Wrong. In case you thought I was joking the other 47 times I have mentioned it over the last couple of weeks, EVERYTHING you submit to an agent or editor is a writing sample. If you can’t remember that full-time, have it tattooed on the back of your hand.
While frustration is certainly understandable, it’s self-defeating to treat the synopsis as unimportant or to crank it out in a last-minute frenzy. Find a more constructive outlet for your annoyance — and make sure that every page you submit represents your best writing.
Caught your attention with that constructive outlet quip, didn’t I? Realistically, it’s not going to help your book’s progress one iota to engage in passive-aggressive blaming of any particular agent or editor (or, even less sensible, their screeners and assistants).
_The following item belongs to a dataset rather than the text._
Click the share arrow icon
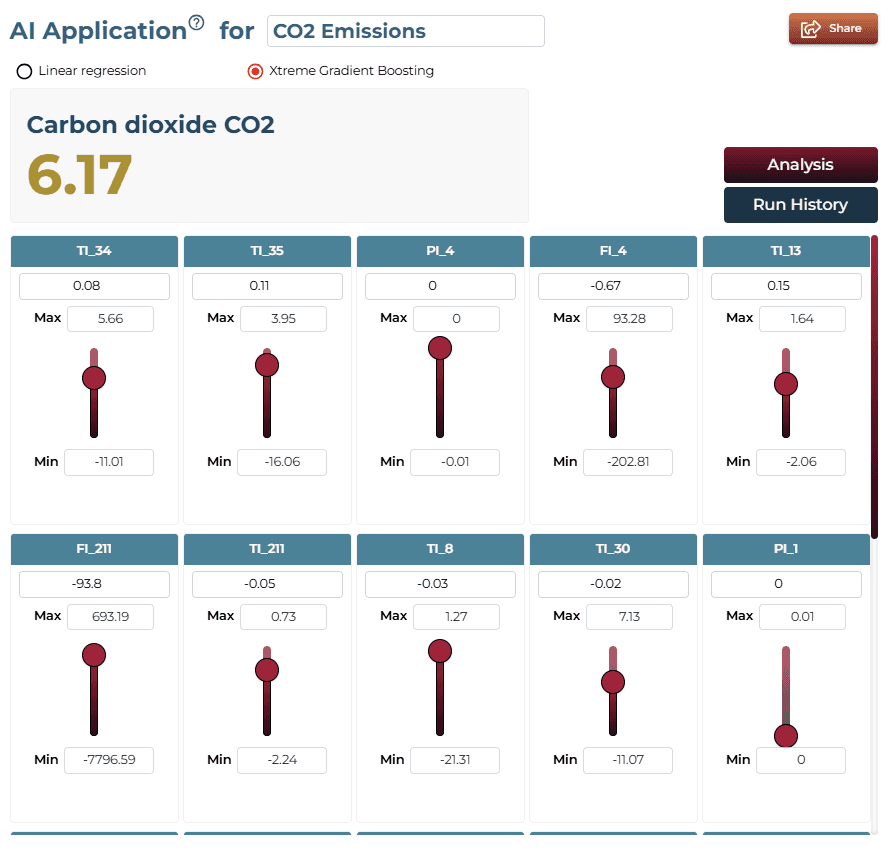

They did not make the rules, by and large.
And even if they did, let’s face it — in real life, almost nobody is actually brave enough to say to an agent or editor, “No, you can’t have a synopsis, you lazy so-and-so. Read the whole damned book, if you liked my pitch or query, because the only way you’re going to find out if I can write is to READ MY WRITING!”
Okay, so it’s mighty satisfying to contemplate saying it. Picture it as vividly as you can, then move on.
I’m quite serious about this. My mental health assignment for you while working on the synopsis: once an hour, picture the nastiest, most aloof agent in the world, and mentally bellow your frustrations at him at length. Be as specific as possible, but try not to repeat yourself; the goal here is to touch upon every scintilla of resentment lodged in the writing part of your brain.
Then find the nearest mirror, gaze into it, and tell yourself to get back to work because you want to get published. Your professional reputation — yes, and your ability to market your writing successfully — is at stake.
I know, the exercise sounds silly, but it will make you feel better to do it, I promise. In fact, I think it would be STERLING preparation for either the querying process or a conference to name your least-favorite sofa cushion the Industry and pound it silly twice a day. I’m all in favor of venting hostility on inanimate objects, rather than on human ones.
Far better that your neighbors hear you screaming about how hard it all is than that your resentment find its way into your synopsis. Or your query letter. Or even into your verbal pitch.
Yes, I’ve seen all three happen — but I’ve never seen it work to the venting writer’s advantage. I’ll spare you the details, because, trust me, these were not pretty incidents.
Next time, I shall delve very specifically into the knotty issue of how a synopsis folded up behind a cold query letter might differ from one that is destined to sit underneath a partial manuscript. In the meantime, primal-scream only when nobody else is around, and keep up the good work!